The Chesapeake Transaction was funded with borrowings under the Company’s First Amended and Restated Senior Secured Revolving Credit Agreement, dated as of April 19, 2017, and amended as of November 30, 2023 (the “Credit Facility”), among the Company, the lenders party thereto and JPMorgan Chase Bank, N.A., as administrative agent for the lenders, and proceeds from the issuance of additional second lien notes (“Second Lien Notes”) pursuant to the Company’s Note Purchase Agreement, dated as of December 15, 2017 and amended as of November 30, 2023, among the Company, as issuer, U.S. Bank Trust Company, National Association (as successor-in-interest to U.S. Bank National Association), as agent and collateral agent, and the other parties thereto, and cash on hand. In conjunction with the Chesapeake Transaction, the Company has secured $425 million of incremental commitments under its Credit Facility from existing and new lenders, which increased lender commitments under the Credit Facility to $1.2 billion, and the Company’s Second Lien Notes were upsized by $350 million, which increased lender commitments under the Company’s Second Lien Notes to $500 million and extend the maturity date for the Second Lien Notes to December 15, 2028 (together, the “Related Financing”).

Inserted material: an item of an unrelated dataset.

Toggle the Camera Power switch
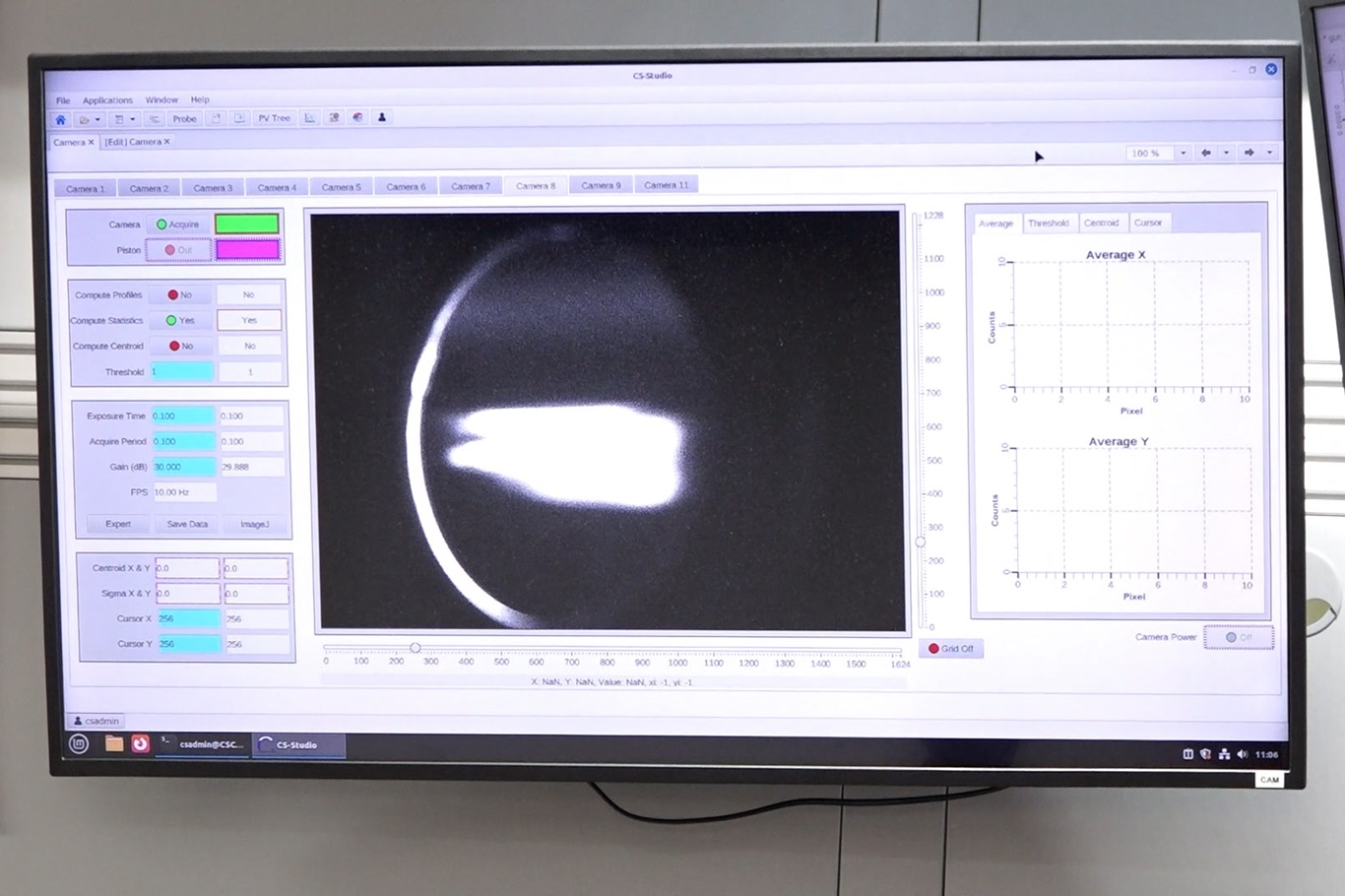1345x896 pixels. click(1239, 637)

Acquisition of Sundance Assets
On June 30, 2022, SilverBow and its operating subsidiary, SilverBow Operating, closed the previously announced purchase and sale agreement dated April 13, 2022 with Sundance Energy, Inc. and certain affiliated entities (collectively, “Sundance”), thereby acquiring oil and gas assets in the Eagle Ford (the “Sundance Transaction” and together with the Chesapeake Transaction, the “Transactions”). After consideration of closing adjustments, total aggregate consideration was approximately $344.9 million, consisting primarily of $220.9 million in cash, 4,148,472 shares of our common stock valued at approximately $117.7 million based on the Company’s share price on the closing date and contingent consideration with an estimated fair value of $7.4 million. The contingent consideration consisted of up to two earn-out payments of $7.5 million each, contingent upon the average monthly settlement price of NYMEX West Texas Intermediate crude oil exceeding $95 per barrel for the period from April 13, 2022 through December 31, 2022 which would trigger a payment of $7.5 million in 2023 and $85 per barrel for 2023 which would trigger a payment of $7.5 million in 2024 (the “2022 WTI Contingency Payout”). The contingent payout for the period of April 13, 2022 through December 31, 2022 did not materialize. As part of our post-close settlement, we settled the 2022 WTI Contingency during the second quarter of 2023. As such, we are no longer required to make a contingency payment related to the 2022 WTI Contingency Payout. We incurred approximately $6.8 million in transaction costs during the year ended December 31, 2022 related to the Sundance Transaction.